Il 50% dei casi risolti dagli algoritmi

“Nel 2018 sono stati arruolati 50 mila pazienti ed effettuate 300 mila visite virtuali — riferisce Dario — il 50% delle richieste si sono risolte con una risposta ritenuta accettabile, data da sistemi automatici di Intelligenza artificiale; nel 30% dei casi si è passati al livello superiore: una visita virtuale, cioè a distanza; nel 20% è stata invece necessaria una valutazione clinica diretta da parte del medico”. Fra luci e ombre (molti criticano anche le basi scientifiche del progetto), Babylon sta pianificando di estendere ‘GP at hand’ a tutto il territorio nazionale.

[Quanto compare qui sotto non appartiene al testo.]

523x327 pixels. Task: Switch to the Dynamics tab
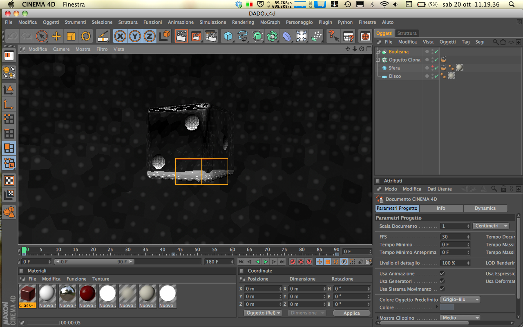pos(485,208)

Potrebbe essere questa una soluzione ai tanti problemi che affliggono anche la medicina di base in Italia? Abbiamo chiesto al quartier generale di Babylon Health se qualcuno abbia preso contatti dall’Italia o se siano interessati al nostro mercato, ma non c’è stata risposta. Nel frattempo i nostri medici di famiglia incassano un dato rassicurante: la maggior parte degli italiani – intervistati in una ricerca condotta da Eumetra per BNP Paribas Cardif – conosce l’Intelligenza artificiale, ma l’84% non rinuncerebbe mai al rapporto umano con un dottore.